Bei dem Heilbad wird das Kind gebadet und dann nackt und nass der Mutter auf die Brust (unter warme Tücher) gelegt, um das Gefühl direkt nach der Geburt nachzustellen. Mit dem Heilbad und dem anschließenden „Ankommen“ bei der Mama, werden das Urvertrauen und damit die Fähigkeit zu entspannen gestärkt. Die Fotos zeigen anschaulich, wie ein Babyheilbad durchzuführen ist.
Im Heilgespräch erzählt die Mutter dem Kind von dessen Geburt. Der Vorgang und mögliche Formulierungen werden beschrieben. Ich zweifele nicht an der Existenz von emotionalen Narben, aber einige Parallelen von Symptomen und Geburtsverlauf hätte ich bisher als „Ich bastle mir eine Erklärung“ abgetan. Das Buch hat mich aber zum Nachdenken angeregt. Ob es daran liegt, dass man sich während eines Heilgespräches intensiv mit dem Kind beschäftigt und durch die Aussprache zur inneren Ruhe kommt, oder ob es wirklich auf den Inhalt ankommt, kann jede für sich beantworten. Doch die Methode scheint gute Ergebnisse zu erzielen. Brigitte Renate Meissner arbeitet schon lange damit und kann die Erfolge einschätzen.

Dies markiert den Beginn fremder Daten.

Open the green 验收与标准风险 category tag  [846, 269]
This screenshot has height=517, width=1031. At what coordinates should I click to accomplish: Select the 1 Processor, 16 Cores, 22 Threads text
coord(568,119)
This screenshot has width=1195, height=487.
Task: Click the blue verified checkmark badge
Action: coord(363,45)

Um den verlorenen Kontakt zum (ungeborenen oder geborenen) Kind wieder herzustellen, kann das Konzept des „rosaroten Herzensfadens oder Liebesfadens“ genutzt werden. Dabei stellt man sich vor, wie sich vom mütterlichen Herz ein rosaroter Faden zum Herzen des Kindes zieht. Bei Trennungen ist dieser unendlich lang ausziehbar. Eine tröstende Vorstellung, insbesondere für Eltern mit Kindern auf der Intensivstation – oder wenn das Kind verstorben ist.
Manchmal fragte ich mich, ob wir Hebammen dafür ausgebildet sind, um die aufkommenden Emotionen begleiten zu können. Da das Buch sich auch an Eltern wendet, ist kein Kapitel über Kommunikation oder psychische Betreuung dabei. Wenn man diese Wege mit den Frauen gehen will, ist es wichtig, hinter dem Konzept zu stehen, um authentisch zu wirken. Nicht jede Frau kann sich darauf einlassen. Doch wenn Hebamme und Mutter dies vertreten, können diese Maßnahmen den Familien wohl gute Hilfe leisten.